Biography
Stuart Ross is a writer, editor, writing teacher, and small press publisher living in Cobourg, Ontario. Stuart has taught workshops in elementary schools and high schools across the country, and has been Writer-in-Residence at Queen’s University and the University of Ottawa, and was faculty at the Banff Centre for Arts and Creativity in summer 2023. Visiting schools and working with students of all ages is his favourite part of his writing practice. He is winner of the 2023 Trillium Book Award, given to a single outstanding book published in Ontario, for his memoir The Book of Grief and Hamburgers (ECW Press, 2022), as well as the 2019 Harbourfront Festival Prize (previous recipients include Alice Munro, Dionne Brand, Michael Ondaatje, and Margaret Atwood), the Canadian Jewish Literary Award for Poetry, and the ReLit Prize for Short Fiction. Stuart is the author of 22 books of poetry, fiction, memoir, and essays; his recent poetry collections include Motel of the Opposable Thumbs (Anvil Press, 2019), A Sparrow Came Down Resplendent (Wolsak and Wynn, 2016), and A Hamburger in a Gallery (DC Books, 2015), as well as the novel-in-prose-poems Pockets (ECW Press, 2017). Stuart is at work writing nearly a dozen different poetry, non-fiction, and fiction manuscripts. But he would love take a bit of time off writing to visit your classroom!
Micro-interview
Yes, I read a ton of poetry in high school. In fact, I started reading poetry when I was seven or eight. I was really inspired by an untitled E. E. Cummings poem that began “i sing of Olaf glad and big / whose warmest heart recoiled at war.” I loved the strong anti-war sentiments in it, but also its incredible experimentation with form and syntax. Emily Dickinson’s “I heard a Fly buzz – when I died” also excited me. But one of my greatest discoveries as a teenager was the works of the great Canadian poet David McFadden, who wrote very funny poems about very serious topics, and in a really conversational style. That was transformative for me. (And I went on to be editor of Dave's final six books!)
I probably wrote my first poems when I was eight or nine years old. Here’s one I wrote when I was eleven; it was the first one I ever submitted for potential publication; it was rejected: “If you double a bubble / you’ll have two bubbles / but this information isn't worth / a pile of rubble.” I thought of myself as a poet from a very young age, but it wasn't until I was in my thirties that I would actually answer, “I am a poet,” if someone asked me what I did.
A poet’s “job” is to create poems, for whatever reason the poet chooses. Some simply want to play with words, some want to express themselves, some want to do something lofty, some want to protest, some want to create a thing of beauty or a thing of ugliness. These are all viable jobs. For me, I revel in exploring the possibilities of language and form!

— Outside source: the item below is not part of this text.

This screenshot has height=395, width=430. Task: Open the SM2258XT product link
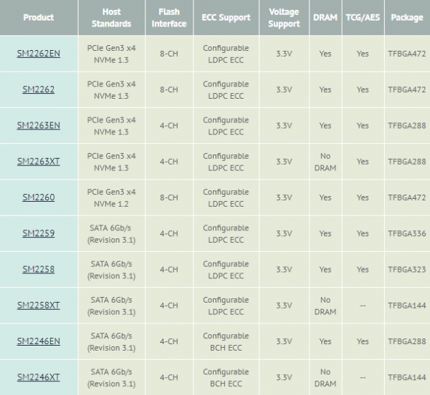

I wrote “I Have Something to Tell You” a long time ago. I had to reread it to see if I could discover its origins, but also to remind myself which poem it is! I’m so glad you chose that one for the anthology. My poems usually just spring from a first line that pops into my head, and I rarely know where it’s going to go until I start writing. A lot of my early poems mention shaving (also hamburgers and penguins). I was always fascinated by my dad’s shaving ritual: the hot water, the shaving cream, the slow and scratchy drag of the razor. And then, afterwards: the tiny pieces of toilet paper that he adhered to the shaving cuts, and the red dot of blood that would soak through. When I wrote that poem, I probably thought it was funny to begin with the pompous declaration of “I have come to talk to you about…” and then finish it with someone as trivial as “shaving cuts.” From that point, my unconscious likely took over, and I followed the poem where it took me.
I am really terrible at memorization. I would likely search for the shortest poem I could find. And then I probably would get it wrong.